Primera División de Fútbol Profesional de El Salvador
- Season: Apertura 2008
- Champions: A.D. Isidro Metapán (2nd title)
- CONCACAF Champions League 2009–10: A.D. Isidro Metapán
- Top goalscorer: Carlos Ayala (11)

= Primera División de Fútbol Profesional Apertura 2008 =

The Primera División de Fútbol Profesional Apertura 2008 season (officially known as "Torneo Apertura 2008"), started on August 2, 2008, and finished on December 21, 2008.

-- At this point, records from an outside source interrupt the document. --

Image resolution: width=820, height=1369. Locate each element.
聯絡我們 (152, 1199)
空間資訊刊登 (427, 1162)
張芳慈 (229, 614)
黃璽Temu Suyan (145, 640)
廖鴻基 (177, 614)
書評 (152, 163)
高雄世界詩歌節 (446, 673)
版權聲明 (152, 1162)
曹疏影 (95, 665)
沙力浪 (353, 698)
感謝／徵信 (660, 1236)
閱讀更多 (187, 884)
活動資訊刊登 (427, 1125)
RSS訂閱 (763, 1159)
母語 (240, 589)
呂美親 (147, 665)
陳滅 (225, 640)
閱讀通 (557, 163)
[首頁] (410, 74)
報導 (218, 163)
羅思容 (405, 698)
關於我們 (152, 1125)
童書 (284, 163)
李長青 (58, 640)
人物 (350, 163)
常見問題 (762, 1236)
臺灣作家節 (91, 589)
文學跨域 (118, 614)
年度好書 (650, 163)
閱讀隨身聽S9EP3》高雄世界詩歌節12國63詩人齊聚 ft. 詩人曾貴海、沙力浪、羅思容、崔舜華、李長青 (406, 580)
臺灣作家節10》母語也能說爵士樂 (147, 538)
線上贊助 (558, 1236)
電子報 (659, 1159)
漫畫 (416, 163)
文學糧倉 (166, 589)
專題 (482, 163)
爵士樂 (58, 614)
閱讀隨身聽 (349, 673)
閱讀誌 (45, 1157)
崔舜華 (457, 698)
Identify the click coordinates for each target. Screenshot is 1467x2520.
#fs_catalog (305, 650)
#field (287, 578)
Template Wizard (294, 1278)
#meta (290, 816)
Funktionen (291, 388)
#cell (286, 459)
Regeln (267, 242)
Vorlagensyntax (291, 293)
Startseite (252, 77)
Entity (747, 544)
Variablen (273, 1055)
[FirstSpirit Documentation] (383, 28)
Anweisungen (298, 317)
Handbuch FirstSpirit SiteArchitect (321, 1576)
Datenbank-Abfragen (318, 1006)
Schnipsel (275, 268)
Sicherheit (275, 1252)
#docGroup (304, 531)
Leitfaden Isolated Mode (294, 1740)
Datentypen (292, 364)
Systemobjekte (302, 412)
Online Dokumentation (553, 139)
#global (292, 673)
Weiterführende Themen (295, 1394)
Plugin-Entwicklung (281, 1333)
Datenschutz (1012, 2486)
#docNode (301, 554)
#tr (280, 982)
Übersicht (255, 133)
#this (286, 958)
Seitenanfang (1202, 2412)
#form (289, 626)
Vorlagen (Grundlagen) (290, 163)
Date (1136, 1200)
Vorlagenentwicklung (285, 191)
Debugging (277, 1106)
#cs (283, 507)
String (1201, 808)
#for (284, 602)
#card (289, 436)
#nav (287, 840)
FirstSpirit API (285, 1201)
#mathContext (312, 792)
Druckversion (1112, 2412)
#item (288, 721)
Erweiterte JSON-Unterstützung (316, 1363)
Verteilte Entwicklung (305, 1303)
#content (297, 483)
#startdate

C.D. Luis Ángel Firpo came into the tournament as defending champions, having won their eighth league title in the previous season. A total of 10 teams contested the league, 8 of which had already participated in the Clausura 2008 season, and two of which had been promoted from the Segunda División de Fútbol Salvadoreño.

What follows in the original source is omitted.